Rotation is no solution to blight.
Blight is caused by an oomycete, (water mold) that travels airborne(most readily in damp humid conditions) from plant to plant, field to field and garden to garden and effects mostly potatoes and tomatoes. When one garden in a given area becomes infected it is a sure bet that every other farm and garden in the area will suffer unless immediate spraying begins and is kept up through harvest.
A few years back farmers and gardeners in this are suffered a huge costly outbreak that was attributed to seedlings sold at a local Walmart that were infected. So no, rotation will not cut it.
The only measure you can take against it it to spray fungicides as a prophylactic. I have found the only way to mitigate it is to spray with Daconil religiously every two weeks and especially additionally after each rain.

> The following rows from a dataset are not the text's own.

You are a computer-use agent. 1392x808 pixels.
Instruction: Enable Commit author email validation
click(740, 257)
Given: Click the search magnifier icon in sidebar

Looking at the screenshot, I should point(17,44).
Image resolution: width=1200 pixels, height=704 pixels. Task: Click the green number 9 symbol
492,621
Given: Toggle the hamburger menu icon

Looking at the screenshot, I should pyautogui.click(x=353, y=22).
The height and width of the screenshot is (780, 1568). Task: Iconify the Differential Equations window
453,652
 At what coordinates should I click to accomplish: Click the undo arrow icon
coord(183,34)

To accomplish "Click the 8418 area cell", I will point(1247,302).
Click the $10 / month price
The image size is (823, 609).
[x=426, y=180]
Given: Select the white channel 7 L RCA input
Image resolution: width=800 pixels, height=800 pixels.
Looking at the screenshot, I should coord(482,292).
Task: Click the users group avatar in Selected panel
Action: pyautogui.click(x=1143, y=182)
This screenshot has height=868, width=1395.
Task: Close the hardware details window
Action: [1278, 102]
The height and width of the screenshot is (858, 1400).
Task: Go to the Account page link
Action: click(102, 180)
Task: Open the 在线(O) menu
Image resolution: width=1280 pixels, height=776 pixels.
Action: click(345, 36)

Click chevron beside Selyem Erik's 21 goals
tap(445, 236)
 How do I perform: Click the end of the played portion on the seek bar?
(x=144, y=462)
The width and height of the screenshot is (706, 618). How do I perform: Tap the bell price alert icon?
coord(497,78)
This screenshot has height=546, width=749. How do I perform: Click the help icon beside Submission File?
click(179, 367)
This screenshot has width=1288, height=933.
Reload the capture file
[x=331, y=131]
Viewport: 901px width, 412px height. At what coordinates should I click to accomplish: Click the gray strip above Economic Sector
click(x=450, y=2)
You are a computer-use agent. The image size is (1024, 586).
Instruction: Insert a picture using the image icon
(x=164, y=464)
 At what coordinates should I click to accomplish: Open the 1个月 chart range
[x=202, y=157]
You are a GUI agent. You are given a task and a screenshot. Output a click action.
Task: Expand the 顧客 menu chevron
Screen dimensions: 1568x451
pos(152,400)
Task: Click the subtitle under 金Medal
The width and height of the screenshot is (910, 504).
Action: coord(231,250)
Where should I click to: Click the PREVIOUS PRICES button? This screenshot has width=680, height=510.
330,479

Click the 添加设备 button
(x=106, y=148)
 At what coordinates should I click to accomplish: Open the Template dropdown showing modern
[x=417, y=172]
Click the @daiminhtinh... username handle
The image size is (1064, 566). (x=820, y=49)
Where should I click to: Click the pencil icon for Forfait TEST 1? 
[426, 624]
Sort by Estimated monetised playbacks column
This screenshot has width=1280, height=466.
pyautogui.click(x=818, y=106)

The map on this site shows how it spreads throughout the country(it will also give you a heads up if it is reported in your locality). Lots of good info on identifying it and combating it too.
https://usablight.org/?q=map
Every year it starts in the south, as a hard freeze kills it, and then travels north mostly along the eastern seaboard, but outbreaks in the Great Lakes area and the Northwest are not uncommon.
Thanks for the info, Guess i must be doing something else right then because I've never had it .
I'm very picky on where I buy plant starts, usually I do my own seed starts.